• [Text]
- - -

# Image classification baseline
This notebook contains the code for our final multi-modal model training.

## 1 - Setup

In [None]:
import pandas as pd

import torch
from torch import from_numpy
from torch.nn import MSELoss, Linear, ReLU, Dropout, Sequential
from torch.optim import AdamW
from torch.optim.lr_scheduler import OneCycleLR
from torch.utils.data import Dataset, DataLoader, random_split

import numpy as np

from sklearn.preprocessing import StandardScaler

import imageio.v3 as imageio

from lightning import LightningModule, Trainer, seed_everything
from lightning.pytorch.loggers import WandbLogger
from lightning.pytorch.callbacks import ModelCheckpoint, EarlyStopping, LearningRateMonitor
seed_everything(42)

from torcheval.metrics import R2Score

from timm import create_model

import wandb

import albumentations as A
from albumentations.pytorch import ToTensorV2

import gc

In [None]:
BASE_PATH = "../data"
IMAGES_PATH = BASE_PATH + "/train_images"

## 2 - Custom Dataset
We refined the custom dataset from the image model, incorporating the tabular data. The dataset scales the tabular data on creation and returns the image and tabular data when indexed.

- - -

• [Data provided]

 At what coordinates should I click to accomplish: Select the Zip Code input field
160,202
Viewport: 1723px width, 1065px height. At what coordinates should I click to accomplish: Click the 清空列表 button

- - -

• [Parts of the exercise]
1) Do these statements agree with the notebook text? Answer yes or no for each, and quote the words from the notebook that decide it.
(a) The random seed is set to 42.
(b) The image files are kept in a folder named "test_images".
(c) The dataset scales the tabular data each time it is indexed.
2) Write out the stretch of the notebook text from "from lightning import" through "seed_everything(42)".

• [Results]
1)
(a) Yes: "seed_everything(42)"
(b) No: "IMAGES_PATH = BASE_PATH + "/train_images""
(c) No: "The dataset scales the tabular data on creation"

2)
from lightning import LightningModule, Trainer, seed_everything
from lightning.pytorch.loggers import WandbLogger
from lightning.pytorch.callbacks import ModelCheckpoint, EarlyStopping, LearningRateMonitor
seed_everything(42)